There must be a way because all ranking tools have to use serps without localization.
So you would think, but it's interesting how many of the tool providers haven't even thought about this issue.
That said, it's also an extremely difficult issue to handle, because there are times when Google's results are hyper-localized, so much so that shifting your location just a few miles can change them. There are other times when such extreme localization doesn't appear to be happening, or it's happening on a different set of queries.
See my fairly long post in this thread, from back in February, 2012, which chronicles various tests I've run.... False High Rankings - just our work location http://www.webmasterworld.com/google/4423084.htm
Note that the default location you can set on the Google serps page provides apparently dependable control... so you may not even have to use proxies. Chances are the results are localized to city-center of the specified city. I remember that a test was run a year or two ago using searchers all over the US connected by telephone, and the locations which distant searchers set manually produced results that were the same as what local searchers got. (If anyone can find the original discussion of that experiment, please feel free to mention it here).
The manual location setting currently is buried in "Search tools"
, up at the top of the Google serps page beneath the search box. The tools menu brings up a line of several options, and to the far right are the location settings.

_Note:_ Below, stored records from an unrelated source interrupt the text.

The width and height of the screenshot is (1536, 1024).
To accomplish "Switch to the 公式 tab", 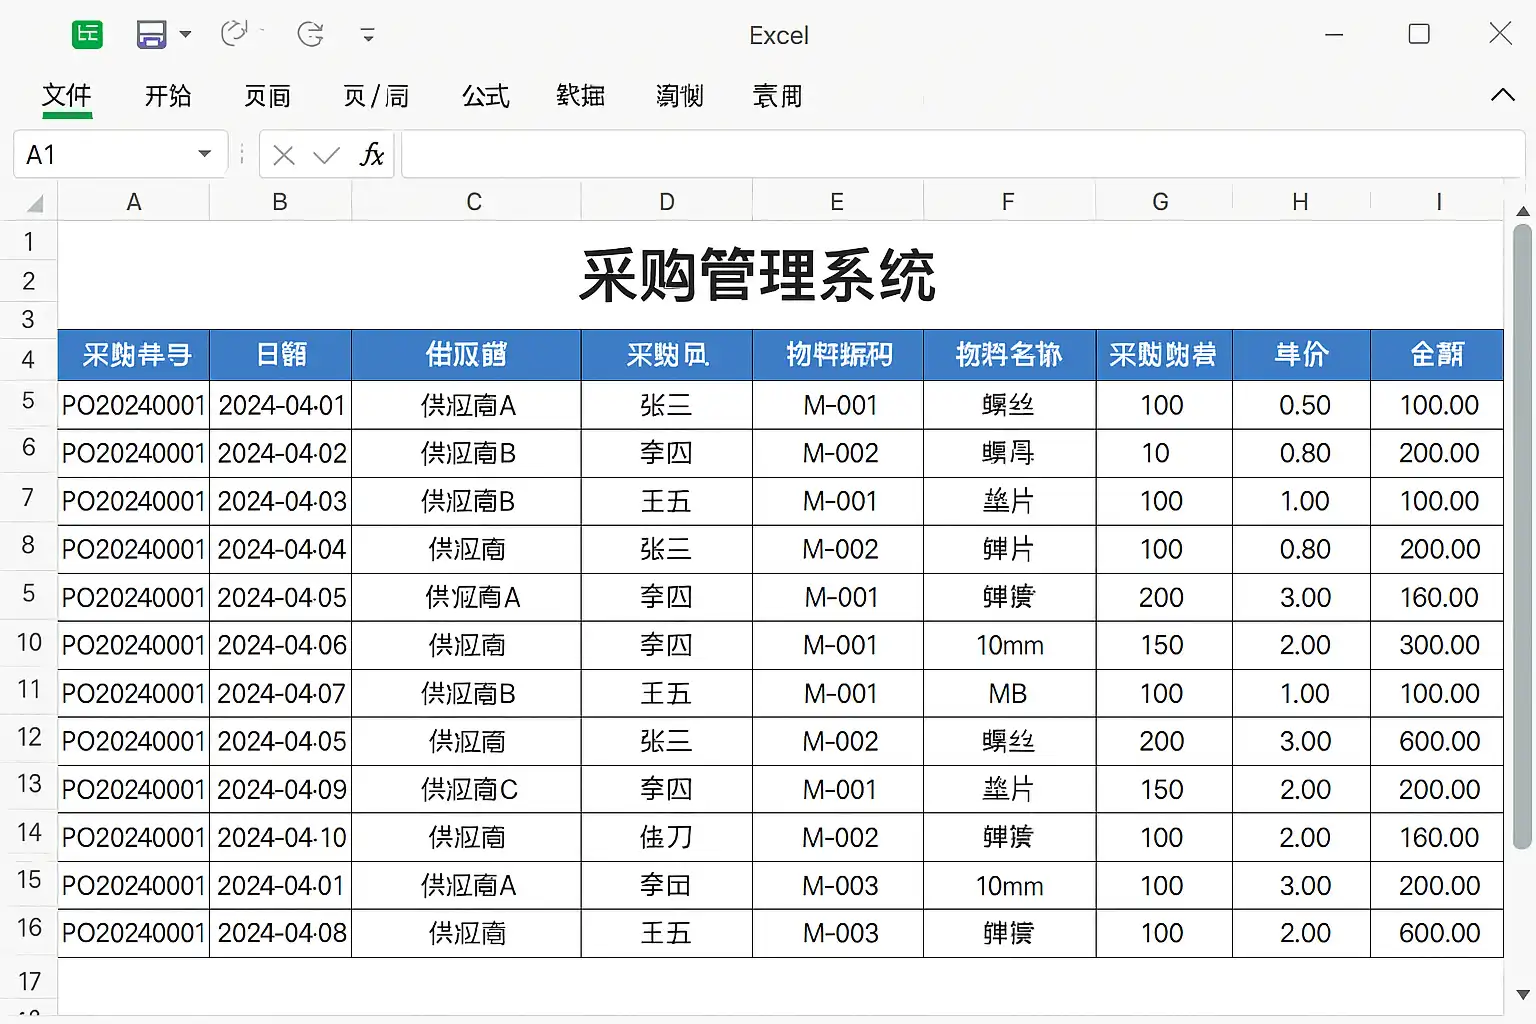I will tap(486, 96).
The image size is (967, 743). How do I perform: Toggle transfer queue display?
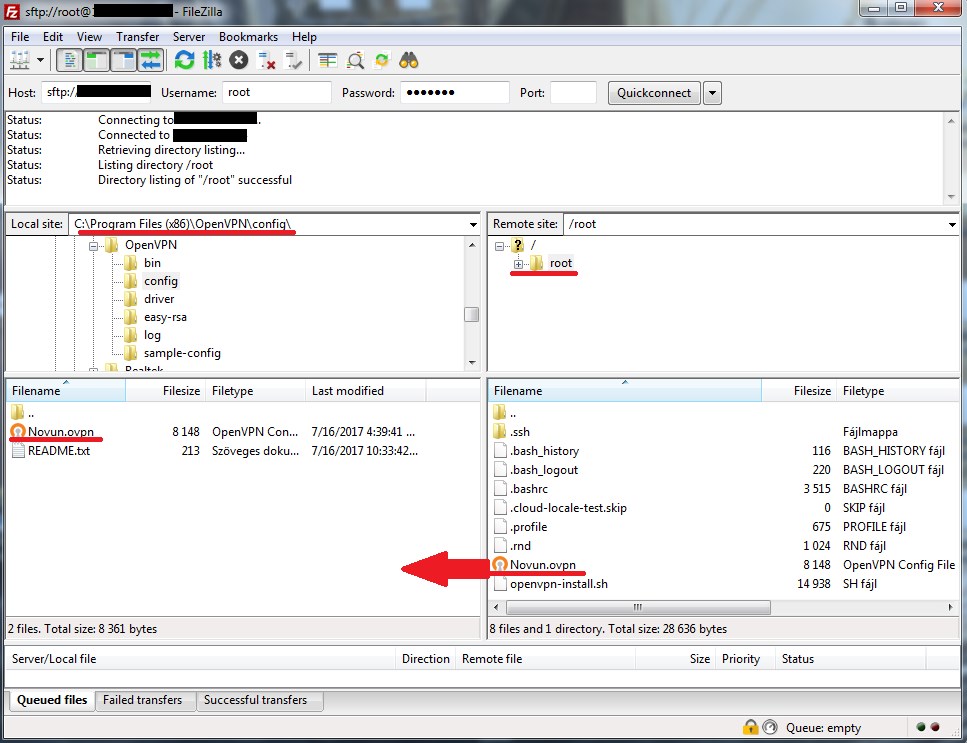tap(150, 60)
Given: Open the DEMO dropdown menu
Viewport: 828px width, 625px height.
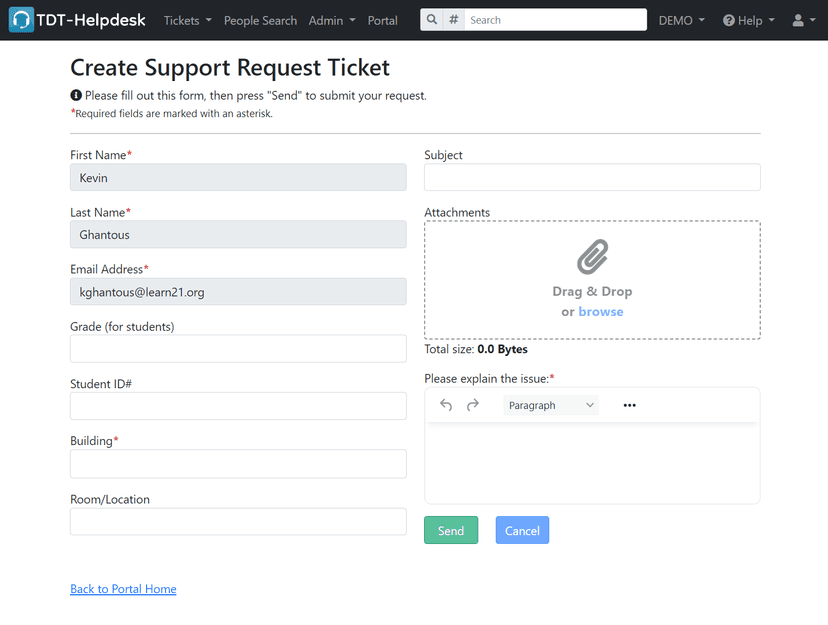Looking at the screenshot, I should 681,20.
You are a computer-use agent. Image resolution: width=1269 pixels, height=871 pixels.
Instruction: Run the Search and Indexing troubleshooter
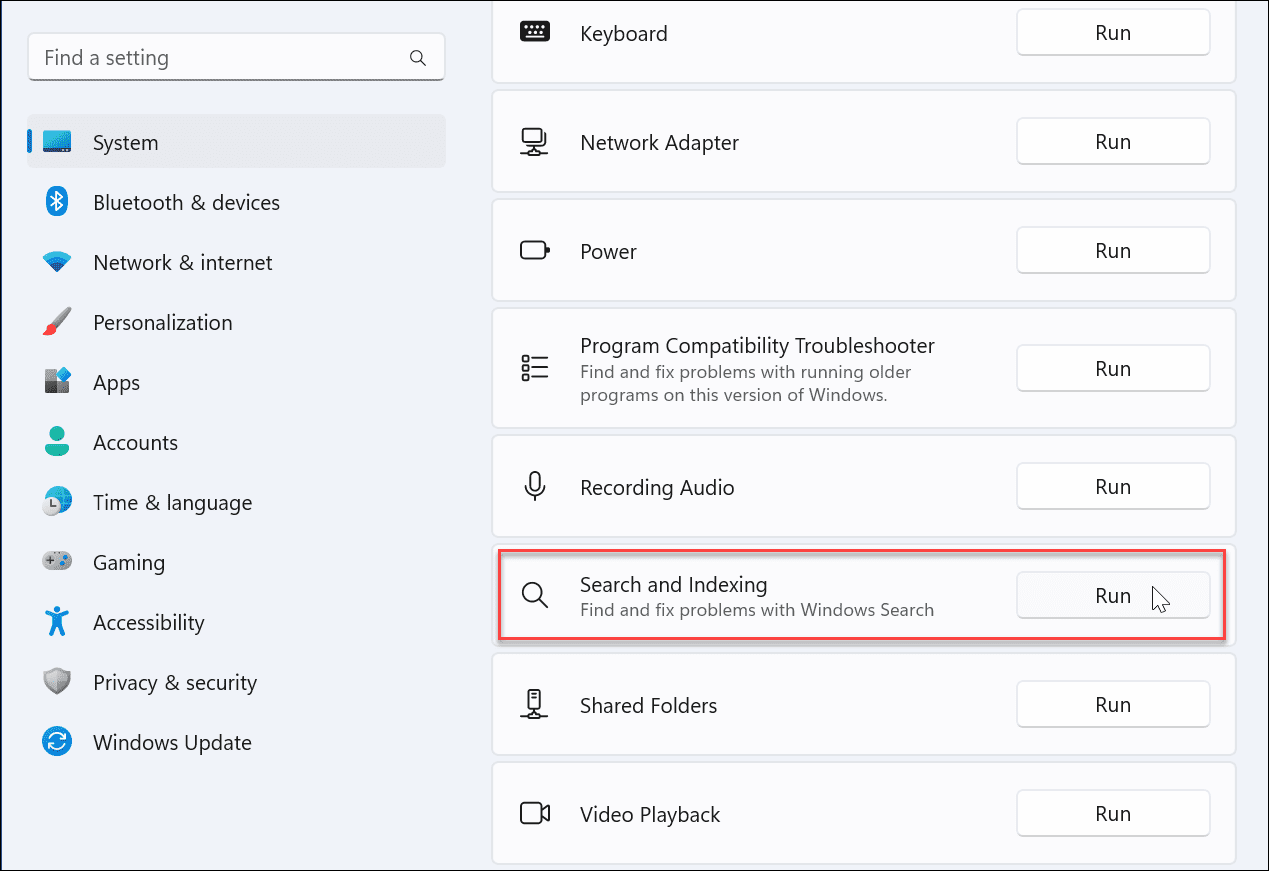click(1112, 596)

The closest I've gotten to a neutral result where I live (in northern California) is to specify "United States", and it's possible that countryname
may work elsewhere. Some abbreviations (like "US") also work, but that may depend on the sequence of other settings I've tried and when I've flushed cookies, etc. "Anywhere" is not a "recognized location".
I don't know, btw, how useful rankings for a countryname location actually would be to you. It may be that localized results will give you a better idea of what a typical searcher would see for typical searches in other locations.
Possibly, a sophisticated tool could run multiple searches in major locations and determine averages. Something similar may have been done on some commercial tools that "correct" for personalization, but location is the most distinct of all personalization factors. It's hard to "average" it out.
To add one further thought... I've also determined that searchers in different regions of the country are likely to use different vocabulary in some queries... so that's a whole other set of variables.